- Church: Maronite Church
- Archdiocese: Archeparchy of Tyre

Personal details
- Born: 1975 Dibeh, Lebanon
- Died: 9 March 2026 (aged 50) Al-Qlayaa, Lebanon
- Cause of death: Israeli tank fire (see details)

= Pierre el-Rahi =

Lebanese Maronite priest (1975–2026)

Pierre el-Rahi (sometimes spelled Pierre al-Rahi) (بيار الراعي, Pierre el-Raï; 1975 – 9 March 2026) was a Lebanese Maronite Catholic priest who was killed by Israeli tank fire during the 2026 Lebanon war.

==Biography==
Born in 1975 in the village of Dibeh in northern Lebanon, El-Rahi was originally from Debel in the south of Lebanon. He became curate of the Paroisse Saint-Georges in Al-Qlayaa in 2013, his ministry located in the Marjayoun District, just north of the Israeli border.

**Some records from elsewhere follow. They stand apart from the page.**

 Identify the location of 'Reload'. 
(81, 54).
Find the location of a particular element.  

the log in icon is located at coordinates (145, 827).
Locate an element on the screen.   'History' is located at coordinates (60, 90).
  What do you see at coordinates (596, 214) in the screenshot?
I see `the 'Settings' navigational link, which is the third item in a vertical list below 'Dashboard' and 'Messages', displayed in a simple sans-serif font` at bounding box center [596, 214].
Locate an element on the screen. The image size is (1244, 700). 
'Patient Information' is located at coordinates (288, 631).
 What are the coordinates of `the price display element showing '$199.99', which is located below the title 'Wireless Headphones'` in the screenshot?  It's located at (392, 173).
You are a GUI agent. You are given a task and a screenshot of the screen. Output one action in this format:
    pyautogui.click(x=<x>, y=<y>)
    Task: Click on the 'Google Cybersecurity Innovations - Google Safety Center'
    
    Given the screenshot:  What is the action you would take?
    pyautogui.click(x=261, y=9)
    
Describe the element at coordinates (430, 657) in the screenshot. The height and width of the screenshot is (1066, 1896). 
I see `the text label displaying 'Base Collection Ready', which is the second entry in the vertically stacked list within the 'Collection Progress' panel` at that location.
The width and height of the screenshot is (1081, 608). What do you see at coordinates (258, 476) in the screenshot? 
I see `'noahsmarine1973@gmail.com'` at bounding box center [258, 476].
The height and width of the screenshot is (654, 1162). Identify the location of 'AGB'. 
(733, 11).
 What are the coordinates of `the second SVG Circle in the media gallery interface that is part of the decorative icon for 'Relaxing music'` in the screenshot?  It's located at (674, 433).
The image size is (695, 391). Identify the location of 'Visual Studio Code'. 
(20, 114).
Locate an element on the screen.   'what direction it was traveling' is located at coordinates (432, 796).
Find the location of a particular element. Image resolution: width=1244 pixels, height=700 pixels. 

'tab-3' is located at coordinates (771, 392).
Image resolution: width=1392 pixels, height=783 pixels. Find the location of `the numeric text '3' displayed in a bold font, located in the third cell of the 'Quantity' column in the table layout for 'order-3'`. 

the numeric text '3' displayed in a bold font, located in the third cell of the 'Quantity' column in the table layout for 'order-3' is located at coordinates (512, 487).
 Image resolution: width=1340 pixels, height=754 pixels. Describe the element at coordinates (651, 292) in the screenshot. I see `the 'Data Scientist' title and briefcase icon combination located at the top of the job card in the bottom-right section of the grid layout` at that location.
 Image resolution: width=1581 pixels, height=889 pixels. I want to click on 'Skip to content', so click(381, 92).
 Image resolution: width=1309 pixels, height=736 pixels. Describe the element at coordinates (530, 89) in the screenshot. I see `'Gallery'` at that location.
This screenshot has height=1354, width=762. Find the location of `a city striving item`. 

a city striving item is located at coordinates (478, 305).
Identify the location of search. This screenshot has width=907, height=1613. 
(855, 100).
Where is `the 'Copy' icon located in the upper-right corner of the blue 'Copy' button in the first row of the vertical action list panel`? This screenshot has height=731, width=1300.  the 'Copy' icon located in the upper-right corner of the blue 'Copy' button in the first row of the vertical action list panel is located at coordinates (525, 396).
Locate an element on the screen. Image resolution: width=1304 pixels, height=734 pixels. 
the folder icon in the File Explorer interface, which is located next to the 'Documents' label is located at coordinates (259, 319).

In December 2023, he appeared in the press urging Christian residents of Al-Qlayaa to continue celebrating Christmas in spite of the Hezbollah–Israel conflict. In October 2024, he defended the rights of residents to remain on their own land amidst evacuation orders, citing the village's attempt to avoid any form of armed conflict.

The following month, he continued to encourage residents to stay home despite the approaching warfare. In early March 2025, he received a delegation from the Kataeb Party, which met with several officials in southern Lebanese villages. On 20 October 2025, he was received at Baabda Palace by President Joseph Aoun, discussing religious issues and the safety of the people of Al-Qlayaa.

==Death==

On 9 March 2026, el-Rahi rushed to a family's house in Al-Qlayaa to render aid, when he himself was fatally struck by a second shelling. His death was denounced by the Lebanese Forces as a casualty of a war "imported into Lebanon and Qlayaa" and "waged by outlaws".